O infectologista Renato Kfouri, presidente do departamento de Imunizações da Sociedade Brasileira de Pediatria, também alerta para a possibilidade de mudança no cronograma.

"Prometer datas é contar que vai dar tudo certo, é contar que o dossiê de estudos de fase 3 vai dar certo. Que a submissão deve ser logo, que a revisão da Anvisa deve ser logo e tudo correndo muito bem.

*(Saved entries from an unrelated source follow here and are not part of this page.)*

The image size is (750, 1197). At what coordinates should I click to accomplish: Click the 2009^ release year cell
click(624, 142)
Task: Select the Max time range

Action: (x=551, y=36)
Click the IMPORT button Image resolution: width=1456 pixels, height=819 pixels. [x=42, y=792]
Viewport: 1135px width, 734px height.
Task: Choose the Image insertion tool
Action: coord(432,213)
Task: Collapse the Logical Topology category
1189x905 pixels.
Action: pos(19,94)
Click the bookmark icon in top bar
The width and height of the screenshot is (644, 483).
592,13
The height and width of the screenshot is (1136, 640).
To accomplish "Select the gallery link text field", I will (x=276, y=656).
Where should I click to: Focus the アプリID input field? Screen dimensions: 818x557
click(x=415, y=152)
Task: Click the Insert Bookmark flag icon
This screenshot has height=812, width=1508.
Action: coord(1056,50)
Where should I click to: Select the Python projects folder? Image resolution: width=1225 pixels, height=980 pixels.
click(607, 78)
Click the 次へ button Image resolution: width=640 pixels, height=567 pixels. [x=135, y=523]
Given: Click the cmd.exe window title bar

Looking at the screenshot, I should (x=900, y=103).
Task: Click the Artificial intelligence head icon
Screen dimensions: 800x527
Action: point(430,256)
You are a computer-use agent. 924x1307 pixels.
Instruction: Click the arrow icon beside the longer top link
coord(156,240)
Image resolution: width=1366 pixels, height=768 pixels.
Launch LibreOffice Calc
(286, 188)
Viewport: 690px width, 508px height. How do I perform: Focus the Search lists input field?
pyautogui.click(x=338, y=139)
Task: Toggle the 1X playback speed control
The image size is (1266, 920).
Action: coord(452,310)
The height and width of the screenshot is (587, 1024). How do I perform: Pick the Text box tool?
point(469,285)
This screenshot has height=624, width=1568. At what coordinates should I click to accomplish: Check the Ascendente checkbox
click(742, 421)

A Anvisa pode solicitar mais dados e informações, eventualmente o processo pode não ser exatamente nesse cronograma, mas acredito que é possível", opinou Kfouri.

Ele, entretanto, criticou a elaboração independente dos planos nacional e estadual de imunização.

O ideal é que compuséssemos um total de vacinas para o país e à medida que elas fossem chegando, você ia elencando os grupos prioritários e ia vacinando a população brasileira por igual em todo país, centralizando organizações pelo Programa Nacional de Imunizações. Não é o desejando que tenhamos estados comprando uma vacina, o governo federal comprando outra, e ter políticas individualizadas e descentralizadas."
Renato Kfouri, infectologista

Plano estadual de vacinação

O governo paulista já firmou um acordo para ter 46 milhões de doses do imunizante —o que é suficiente para vacinar 23 milhões de pessoas, já que são necessárias duas doses.

A primeira fase da vacinação, anunciada hoje, deve contar com 18 milhões de doses. O tempo previsto entre a primeira e a segunda dose é de 21 dias.

De acordo com o plano apresentado hoje, o horário de vacinação será:

  • De segunda a sexta-feira: das 7h às 22h
  • Sábados, domingos e feriados: das 7h às 17h

"A campanha terá grande estrutura logística e de segurança pública, com 54 mil agentes de saúde e 25 mil agentes de segurança, enquanto perdurar o período de vacinação", disse Doria.

Para atender todo o estado, o governo conta com o funcionamento de 25 postos estratégicos de armazenamento da vacina, 30 caminhões refrigerados e 5.200 câmaras de refrigeração.

Sem dar detalhes, o governo afirmou que o custeio da campanha sairá do "Tesouro" do estado. Apenas a logística deve ficar em torno de R$ 100 milhões, sem contar os insumos.

Dados de eficácia ainda serão enviados à Anvisa

Quatro vacinas estão em teste no Brasil. Nenhuma delas foi aprovada e registrada pela Anvisa.

A CoronaVac atingiu o número mínimo de infectados pelo novo coronavírus em seu estudo de fase 3 no Brasil há duas semanas, o que permite iniciar a análise dos dados que visam comprovar a sua eficácia.

O Butantan espera enviar esses dados à Anvisa até a próxima semana, para que a agência federal inicie a avaliação e possa conceder uma autorização emergencial até meados de janeiro.

O diretor da agência regulatória, Antônio Barra Torres, no entanto, prevê um prazo maior. "Antes de verificarmos estes protocolos de registro, precisamos acessar os documentos dos estudos clínicos referentes à fase 3 dos testes. No entanto, estes estudos ainda não se encerraram. Para efetuarmos o registro de vacina contra o coronavírus, demandamos no mínimo 60 dias para analisarmos os documentos", disse Barra Torres, horas depois do anúncio do governo paulista, durante entrevista à rádio Jovem Pan.

Oficialmente, a Anvisa divulgou nota dizendo que faltam etapas para liberar a CoronaVac.